Of 1,004 respondents to the NEWSWEEK/Beliefnet Poll, 45 percent said they attend worship services weekly, virtually identical to the figure (44 percent) in a Gallup poll cited by Time in 1966. Then as now, however, there is probably a fair amount of wishful thinking in those figures; researchers who have done actual head counts in churches think the figure is probably more like 20 percent.
The fastest-growing category on surveys that ask people to give their religious affiliation, says Patricia O'Connell Killen of Pacific Lutheran University in Tacoma, Wash., is "none." But "spirituality," the impulse to seek communion with the Divine, is thriving. The Poll found that more Americans, especially those younger than 60, described themselves as "spiritual" (79 percent) than "religious" (64 percent). Almost two thirds of Americans say they pray every day, and nearly a third meditate.
Along with diversity has come a degree of inclusiveness that would have scandalized an earlier generation. Eight in 10 Americans - including 68 percent of evangelicals - believe that more than one faith can be a path to salvation, which is most likely not what they were taught in Sunday school. One out of five respondents said he had switched religions as an adult.
This is not surprising in the United States, which for much of its history was a spiritual hothouse in which Methodism, Mormonism, Adventism, Christian Science, Jehovah's Witnesses and the Nation of Islam all took root and flourished. In America even atheists are spiritualists, searching for meaning in parapsychology and near-death experiences.
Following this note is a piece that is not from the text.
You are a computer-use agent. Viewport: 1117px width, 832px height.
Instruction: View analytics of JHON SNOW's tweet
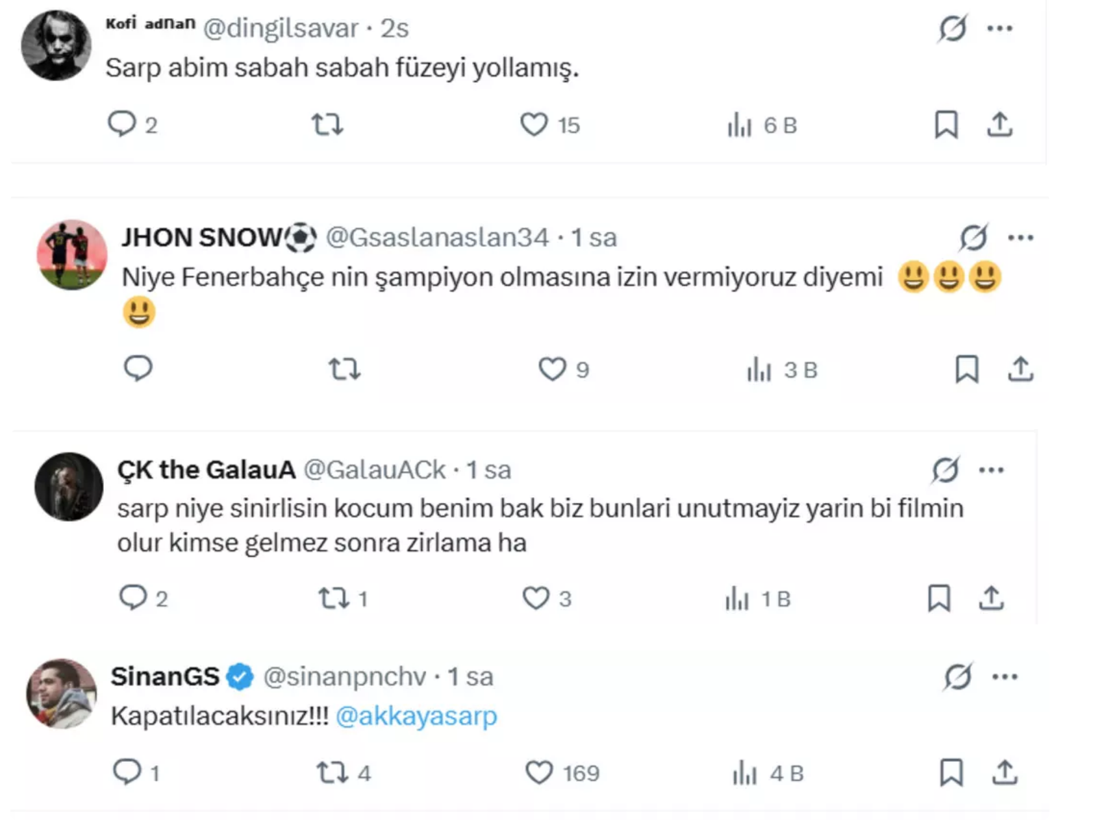click(759, 370)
There is a streak in the United States of relying on what Pacific Lutheran's Killen calls "individual visceral experience" to validate religious ideas. American faiths have long been characterized by creativity and individualism. "That's their secret to success," says Alan Wolfe, director of the Boisi Center for Religion and American Public Life at Boston College. "Rather than being about a god who commands you, it's about finding a religion that empowers you."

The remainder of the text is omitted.